**EXERCISE TASK**. Recast the stretch of entries from the line containing "Screen dimensions: 1024x600" through the line containing "This screenshot has width=1456, height=819.", both included, as a JSON list of strings with one string per line and blank lines omitted.

+++ DATASET ENTRIES

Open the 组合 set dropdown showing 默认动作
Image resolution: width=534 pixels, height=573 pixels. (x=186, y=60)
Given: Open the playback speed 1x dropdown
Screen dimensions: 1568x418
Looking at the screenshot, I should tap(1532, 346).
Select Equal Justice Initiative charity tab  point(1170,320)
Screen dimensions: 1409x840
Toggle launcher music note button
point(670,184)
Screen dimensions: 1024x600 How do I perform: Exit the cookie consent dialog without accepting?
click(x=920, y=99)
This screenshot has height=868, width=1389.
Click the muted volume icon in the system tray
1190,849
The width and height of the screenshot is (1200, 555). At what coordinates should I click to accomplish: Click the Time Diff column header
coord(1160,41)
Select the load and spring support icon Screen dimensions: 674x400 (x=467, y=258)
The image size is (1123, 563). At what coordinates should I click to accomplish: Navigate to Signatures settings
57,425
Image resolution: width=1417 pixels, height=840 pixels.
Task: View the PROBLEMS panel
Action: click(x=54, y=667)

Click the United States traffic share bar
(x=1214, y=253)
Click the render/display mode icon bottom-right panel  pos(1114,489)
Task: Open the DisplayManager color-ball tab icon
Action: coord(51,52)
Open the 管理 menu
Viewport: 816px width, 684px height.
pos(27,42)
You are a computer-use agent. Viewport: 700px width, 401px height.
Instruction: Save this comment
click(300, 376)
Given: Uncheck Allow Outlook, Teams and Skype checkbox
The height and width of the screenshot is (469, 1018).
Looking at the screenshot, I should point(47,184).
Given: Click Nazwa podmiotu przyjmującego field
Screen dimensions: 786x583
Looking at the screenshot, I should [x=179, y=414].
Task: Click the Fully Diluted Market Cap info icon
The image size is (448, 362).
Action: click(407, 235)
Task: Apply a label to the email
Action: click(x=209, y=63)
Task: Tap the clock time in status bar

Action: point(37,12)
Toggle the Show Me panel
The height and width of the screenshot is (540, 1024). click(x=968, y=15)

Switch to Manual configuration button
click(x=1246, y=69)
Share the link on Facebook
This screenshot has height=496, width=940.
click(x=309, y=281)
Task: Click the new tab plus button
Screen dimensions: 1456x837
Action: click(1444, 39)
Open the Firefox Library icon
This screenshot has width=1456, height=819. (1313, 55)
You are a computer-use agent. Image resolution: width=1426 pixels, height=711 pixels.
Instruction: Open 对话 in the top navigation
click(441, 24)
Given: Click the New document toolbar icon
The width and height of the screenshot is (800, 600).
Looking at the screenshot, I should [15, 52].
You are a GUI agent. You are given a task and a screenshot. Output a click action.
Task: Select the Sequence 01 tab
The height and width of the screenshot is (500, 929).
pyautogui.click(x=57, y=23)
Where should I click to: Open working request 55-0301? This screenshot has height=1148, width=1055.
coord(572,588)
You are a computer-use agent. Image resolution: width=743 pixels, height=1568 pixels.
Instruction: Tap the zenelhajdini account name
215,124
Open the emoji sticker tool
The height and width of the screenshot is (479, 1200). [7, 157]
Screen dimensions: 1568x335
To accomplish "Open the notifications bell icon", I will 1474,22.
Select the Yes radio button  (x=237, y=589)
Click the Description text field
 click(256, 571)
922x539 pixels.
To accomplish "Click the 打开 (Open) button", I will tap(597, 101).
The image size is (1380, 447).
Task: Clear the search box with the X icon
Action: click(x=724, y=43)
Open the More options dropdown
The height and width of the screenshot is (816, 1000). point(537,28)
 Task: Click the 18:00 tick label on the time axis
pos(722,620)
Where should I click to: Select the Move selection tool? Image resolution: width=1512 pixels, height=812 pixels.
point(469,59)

++++++

**SOLUTION FOR THIS PROBLEM**.
[
  "Screen dimensions: 1024x600 How do I perform: Exit the cookie consent dialog without accepting?",
  "click(x=920, y=99)",
  "This screenshot has height=868, width=1389.",
  "Click the muted volume icon in the system tray",
  "1190,849",
  "The width and height of the screenshot is (1200, 555). At what coordinates should I click to accomplish: Click the Time Diff column header",
  "coord(1160,41)",
  "Select the load and spring support icon Screen dimensions: 674x400 (x=467, y=258)",
  "The image size is (1123, 563). At what coordinates should I click to accomplish: Navigate to Signatures settings",
  "57,425",
  "Image resolution: width=1417 pixels, height=840 pixels.",
  "Task: View the PROBLEMS panel",
  "Action: click(x=54, y=667)",
  "Click the United States traffic share bar",
  "(x=1214, y=253)",
  "Click the render/display mode icon bottom-right panel  pos(1114,489)",
  "Task: Open the DisplayManager color-ball tab icon",
  "Action: coord(51,52)",
  "Open the 管理 menu",
  "Viewport: 816px width, 684px height.",
  "pos(27,42)",
  "You are a computer-use agent. Viewport: 700px width, 401px height.",
  "Instruction: Save this comment",
  "click(300, 376)",
  "Given: Uncheck Allow Outlook, Teams and Skype checkbox",
  "The height and width of the screenshot is (469, 1018).",
  "Looking at the screenshot, I should point(47,184).",
  "Given: Click Nazwa podmiotu przyjmującego field",
  "Screen dimensions: 786x583",
  "Looking at the screenshot, I should [x=179, y=414].",
  "Task: Click the Fully Diluted Market Cap info icon",
  "The image size is (448, 362).",
  "Action: click(407, 235)",
  "Task: Apply a label to the email",
  "Action: click(x=209, y=63)",
  "Task: Tap the clock time in status bar",
  "Action: point(37,12)",
  "Toggle the Show Me panel",
  "The height and width of the screenshot is (540, 1024). click(x=968, y=15)",
  "Switch to Manual configuration button",
  "click(x=1246, y=69)",
  "Share the link on Facebook",
  "This screenshot has height=496, width=940.",
  "click(x=309, y=281)",
  "Task: Click the new tab plus button",
  "Screen dimensions: 1456x837",
  "Action: click(1444, 39)",
  "Open the Firefox Library icon",
  "This screenshot has width=1456, height=819. (1313, 55)"
]